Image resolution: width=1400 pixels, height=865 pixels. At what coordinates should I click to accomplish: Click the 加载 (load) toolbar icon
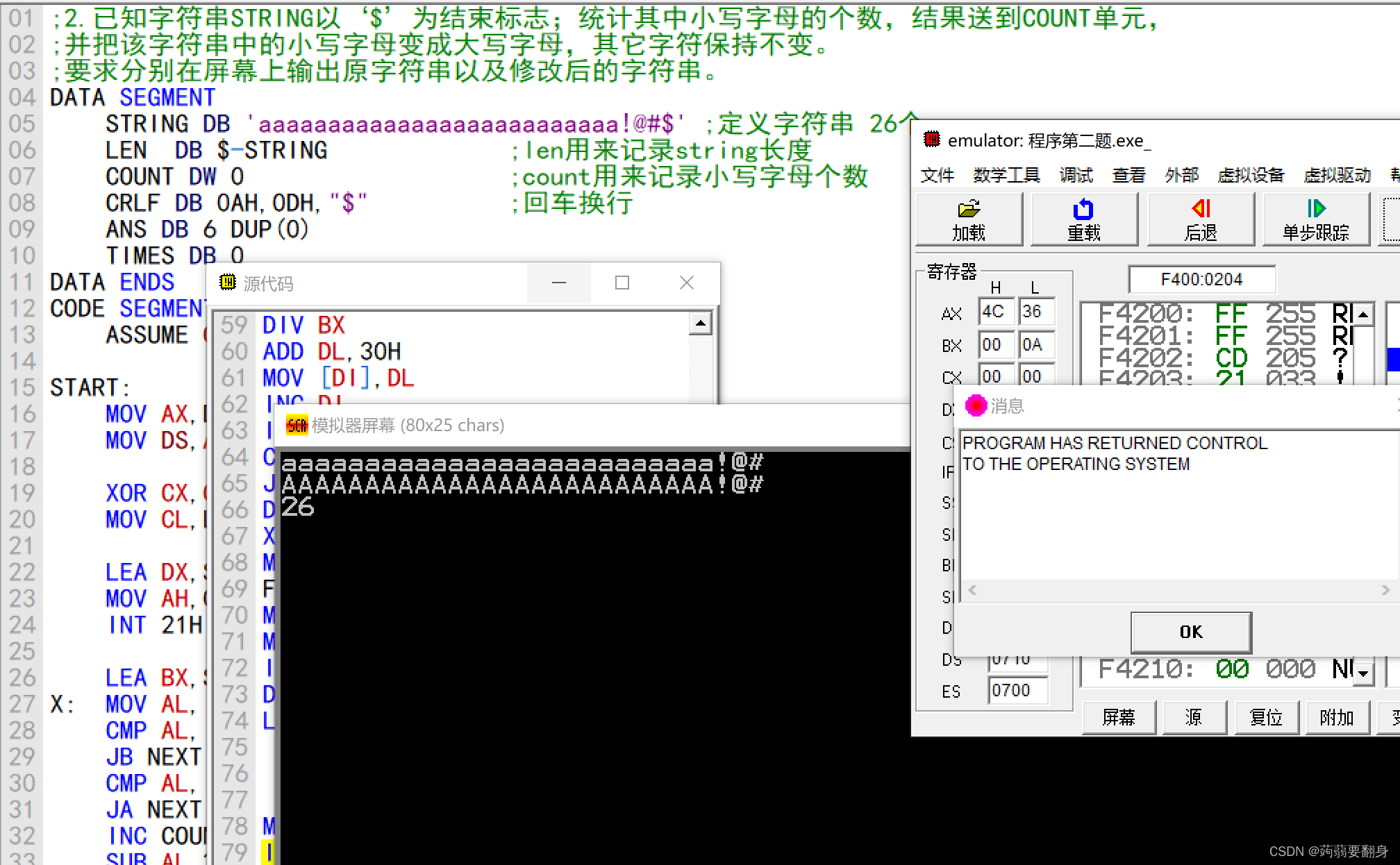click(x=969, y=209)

---*---

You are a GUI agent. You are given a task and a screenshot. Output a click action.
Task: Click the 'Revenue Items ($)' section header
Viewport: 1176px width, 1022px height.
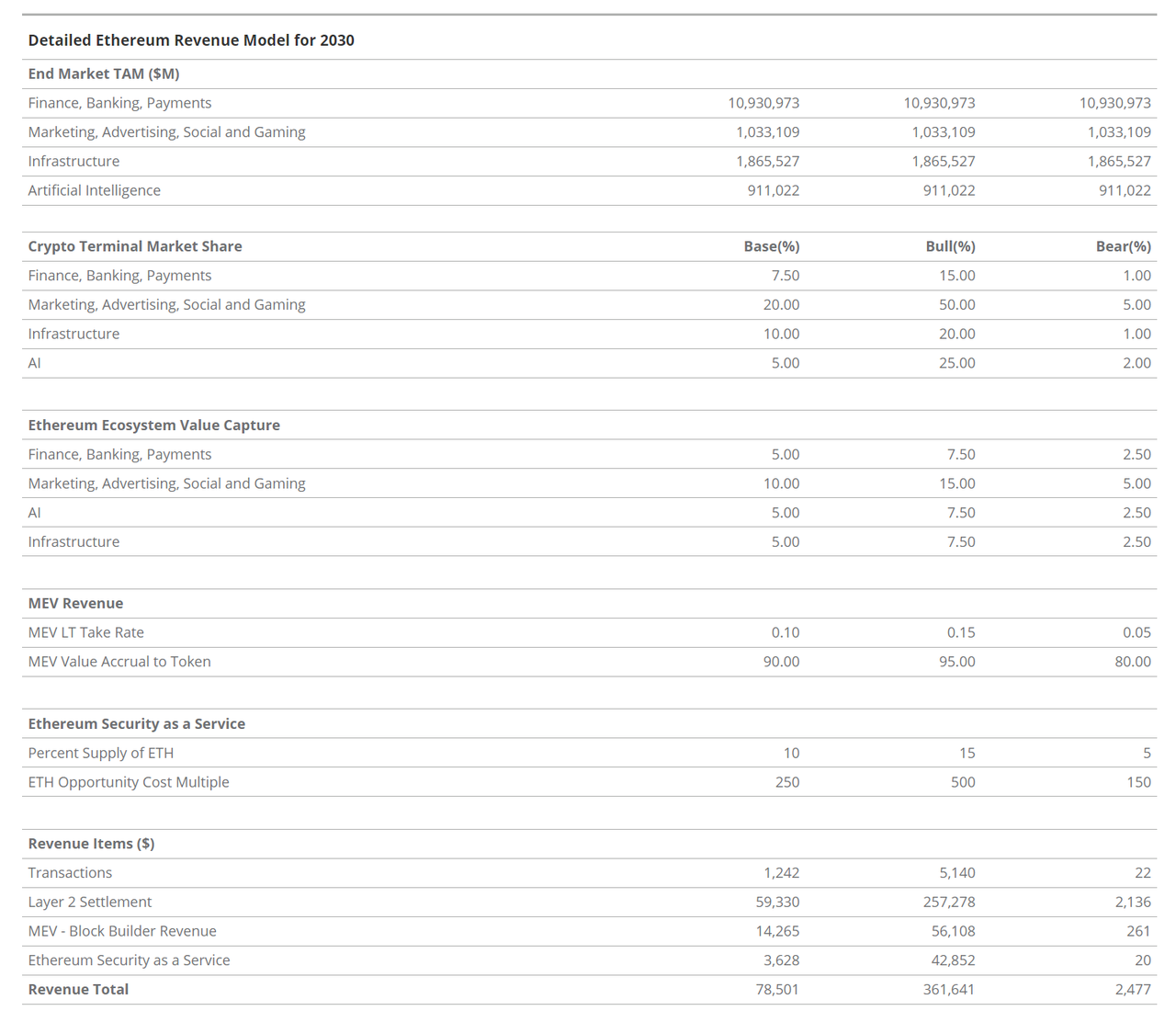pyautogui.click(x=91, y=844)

---*---

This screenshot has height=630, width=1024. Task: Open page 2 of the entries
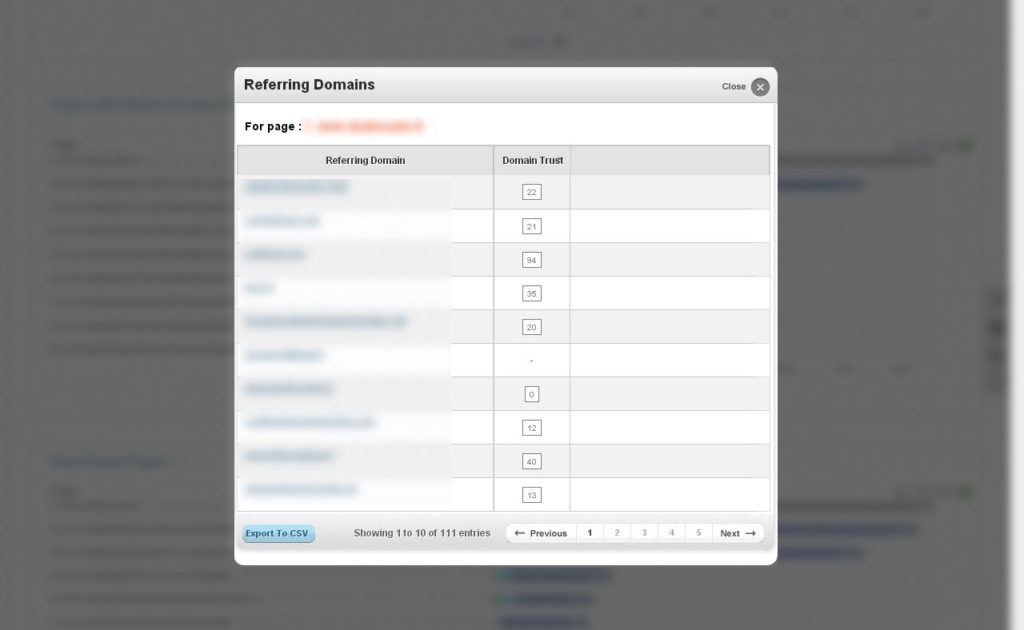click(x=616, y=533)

---*---

Reproduce the listing verbatim from the line containing "Image resolution: width=1400" up to and including the line containing "click(x=969, y=209)", leaving the pictures out.

▶ [Complete response]:
Image resolution: width=1400 pixels, height=865 pixels. At what coordinates should I click to accomplish: Click the 加载 (load) toolbar icon
click(x=969, y=209)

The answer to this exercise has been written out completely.